Segment Start: Records supplied

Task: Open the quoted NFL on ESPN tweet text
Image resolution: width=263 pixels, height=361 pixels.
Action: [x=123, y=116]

Segment End: Records supplied
Segment Start: Records supplied

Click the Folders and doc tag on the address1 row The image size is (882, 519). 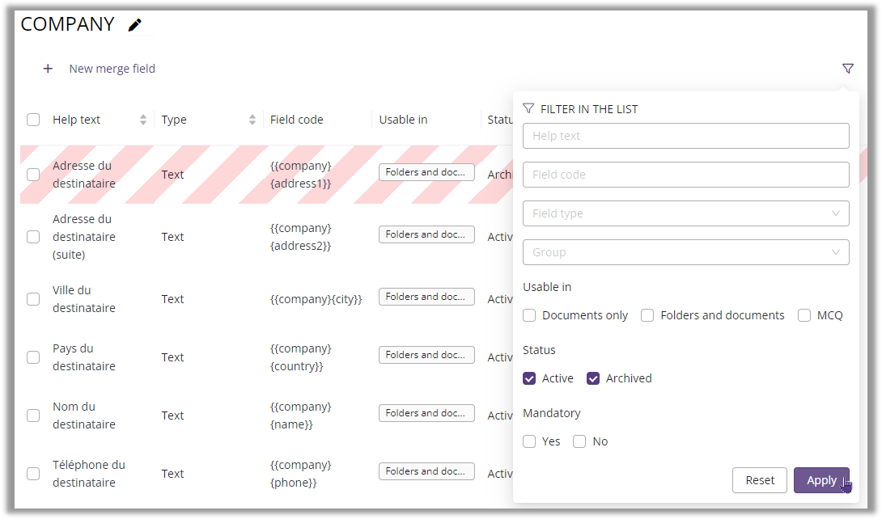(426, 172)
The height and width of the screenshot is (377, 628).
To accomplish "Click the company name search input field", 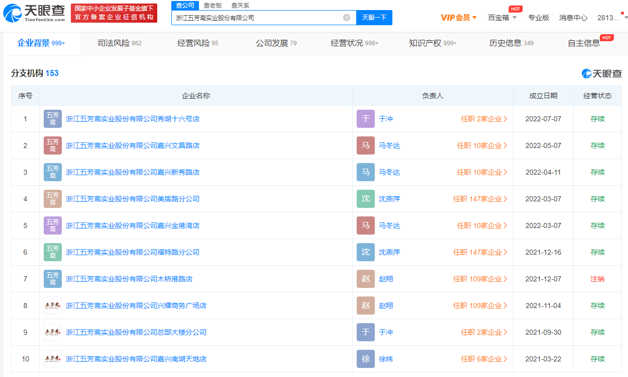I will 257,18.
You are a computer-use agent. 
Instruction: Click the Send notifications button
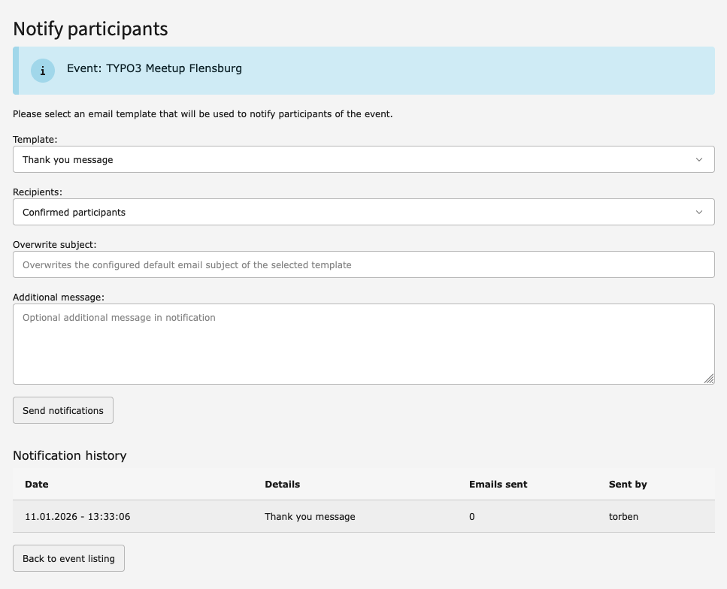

Segment End: Records supplied

* [Required action] In the listing above, find the line with "You are a computer-use agent." and the line with "Instruction: Click the". Output those two lines and every line between them, exactly as written.

* [Written answer]
You are a computer-use agent. 
Instruction: Click the Send notifications button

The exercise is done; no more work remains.